Pod Scheduling Fundamentals
The Kubernetes scheduler is responsible for assigning pods to nodes in your cluster. Understanding how scheduling works is fundamental to managing deployments effectively. This module explores the scheduling process and how to use secondary schedulers for specialized workload requirements.
The Scheduling Process
When you create a pod, it enters a Pending state until the scheduler assigns it to a node. The scheduling process consists of two main phases:
Filtering Phase
During the filtering phase, the scheduler evaluates all nodes and filters out those that cannot host the pod. A node is filtered out if:
-
It lacks sufficient resources (CPU, memory, storage)
-
It has taints that the pod cannot tolerate
-
It doesn’t match node selectors or node affinity rules
-
It has other constraints that prevent pod placement
Scoring Phase
After filtering, the scheduler scores each remaining node based on various factors:
-
Resource availability and balance
-
Pod affinity and anti-affinity preferences
-
Node preferences and topology constraints
-
Inter-pod affinity requirements
The node with the highest score is selected for pod placement.
Secondary Scheduler Operator
The Secondary Scheduler Operator enables you to deploy and manage additional schedulers alongside the default Kubernetes scheduler. This allows you to create specialized schedulers with custom policies and behaviors for different workload types.
Understanding Secondary Schedulers
Secondary schedulers run in parallel with the default scheduler, each with their own scheduling policies and configurations. Pods can specify which scheduler to use via the schedulerName field in their pod specification.

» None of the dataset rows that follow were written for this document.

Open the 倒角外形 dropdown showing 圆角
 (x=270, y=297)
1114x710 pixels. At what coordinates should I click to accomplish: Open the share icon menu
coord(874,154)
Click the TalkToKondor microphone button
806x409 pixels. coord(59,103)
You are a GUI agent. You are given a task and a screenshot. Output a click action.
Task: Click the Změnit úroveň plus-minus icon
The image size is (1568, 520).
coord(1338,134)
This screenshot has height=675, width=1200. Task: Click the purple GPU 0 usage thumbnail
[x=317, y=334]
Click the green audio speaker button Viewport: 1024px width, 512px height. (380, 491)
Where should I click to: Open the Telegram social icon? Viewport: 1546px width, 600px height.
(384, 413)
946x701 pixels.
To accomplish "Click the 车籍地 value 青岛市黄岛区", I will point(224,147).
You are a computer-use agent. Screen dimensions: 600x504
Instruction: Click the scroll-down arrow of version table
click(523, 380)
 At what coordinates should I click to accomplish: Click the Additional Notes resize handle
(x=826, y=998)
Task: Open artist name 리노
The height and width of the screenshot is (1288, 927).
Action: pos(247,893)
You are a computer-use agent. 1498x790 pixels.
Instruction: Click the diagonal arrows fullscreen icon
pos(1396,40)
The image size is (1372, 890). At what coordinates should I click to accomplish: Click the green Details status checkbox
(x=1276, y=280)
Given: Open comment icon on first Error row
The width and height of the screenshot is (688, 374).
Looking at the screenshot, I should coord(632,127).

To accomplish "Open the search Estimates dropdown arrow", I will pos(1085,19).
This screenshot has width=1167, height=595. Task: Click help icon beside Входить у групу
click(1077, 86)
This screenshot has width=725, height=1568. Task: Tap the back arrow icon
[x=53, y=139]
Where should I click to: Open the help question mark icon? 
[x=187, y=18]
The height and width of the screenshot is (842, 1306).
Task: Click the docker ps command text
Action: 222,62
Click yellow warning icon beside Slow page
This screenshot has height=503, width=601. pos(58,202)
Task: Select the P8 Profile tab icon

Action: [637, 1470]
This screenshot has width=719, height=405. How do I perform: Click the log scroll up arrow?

Benefits of using secondary schedulers include:
-
Workload-Specific Policies: Different schedulers can have different scoring algorithms and filters
-
Isolation: Critical workloads can use dedicated schedulers with guaranteed resources
-
Custom Logic: Implement domain-specific scheduling logic without modifying the default scheduler
-
Testing: Test new scheduling policies without affecting the default scheduler
How Secondary Schedulers Work
When a pod specifies a secondary scheduler name, the Kubernetes API server routes the pod to that scheduler instead of the default one. Each scheduler operates independently:
-
Pod Creation: Pod is created with
schedulerNamespecified -
Scheduler Selection: API server routes pod to the specified scheduler
-
Scheduling Process: Secondary scheduler evaluates nodes using its own policies
-
Node Binding: Scheduler binds pod to selected node
-
Pod Execution: Kubelet on the selected node starts the pod
Using Secondary Schedulers
To use a secondary scheduler, specify the scheduler name in your pod or deployment:
apiVersion: v1
kind: Pod
metadata:
name: secondary-scheduled-pod
spec:
schedulerName: my-custom-scheduler
containers:
- name: app
image: myapp:latest
For deployments:
apiVersion: apps/v1
kind: Deployment
metadata:
name: web-deployment
spec:
replicas: 3
selector:
matchLabels:
app: web
template:
metadata:
labels:
app: web
spec:
schedulerName: my-custom-scheduler
containers:
- name: app
image: myapp:latest
Secondary Scheduler Configuration
Secondary schedulers can be configured with custom profiles, plugins, and scoring strategies. The configuration is typically managed through ConfigMaps or the scheduler’s deployment configuration.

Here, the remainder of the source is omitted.